From the entries below, please gather each line containing the string "will".

STUDY MATERIAL Block Start

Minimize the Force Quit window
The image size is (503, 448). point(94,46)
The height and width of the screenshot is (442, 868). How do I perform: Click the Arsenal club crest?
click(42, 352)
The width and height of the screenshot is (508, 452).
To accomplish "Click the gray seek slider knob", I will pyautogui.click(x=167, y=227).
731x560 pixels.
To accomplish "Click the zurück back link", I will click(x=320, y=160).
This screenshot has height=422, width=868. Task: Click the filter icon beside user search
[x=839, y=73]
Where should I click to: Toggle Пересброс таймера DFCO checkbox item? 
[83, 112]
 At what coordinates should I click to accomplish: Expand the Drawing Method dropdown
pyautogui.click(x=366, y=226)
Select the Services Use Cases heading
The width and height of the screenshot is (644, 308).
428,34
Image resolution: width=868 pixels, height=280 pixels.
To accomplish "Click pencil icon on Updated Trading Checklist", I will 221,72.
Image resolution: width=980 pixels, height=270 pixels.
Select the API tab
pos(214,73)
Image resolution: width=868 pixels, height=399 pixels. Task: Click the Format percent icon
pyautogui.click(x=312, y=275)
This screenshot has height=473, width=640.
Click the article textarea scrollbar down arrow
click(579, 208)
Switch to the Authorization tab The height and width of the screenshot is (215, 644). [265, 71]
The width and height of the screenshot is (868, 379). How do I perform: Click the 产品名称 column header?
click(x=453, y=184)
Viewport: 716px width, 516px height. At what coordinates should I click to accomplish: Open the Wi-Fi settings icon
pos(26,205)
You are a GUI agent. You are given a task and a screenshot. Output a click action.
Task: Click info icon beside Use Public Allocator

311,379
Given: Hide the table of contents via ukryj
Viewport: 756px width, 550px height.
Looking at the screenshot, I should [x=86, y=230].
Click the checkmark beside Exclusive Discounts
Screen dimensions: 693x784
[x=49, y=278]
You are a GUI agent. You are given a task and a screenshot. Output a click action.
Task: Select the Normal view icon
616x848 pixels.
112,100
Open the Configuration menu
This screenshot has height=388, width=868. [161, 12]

STUDY MATERIAL Block End

## ANSWER SPACE
To accomplish "Click the gray seek slider knob", I will pyautogui.click(x=167, y=227).
To accomplish "Click the zurück back link", I will click(x=320, y=160).
To accomplish "Click pencil icon on Updated Trading Checklist", I will 221,72.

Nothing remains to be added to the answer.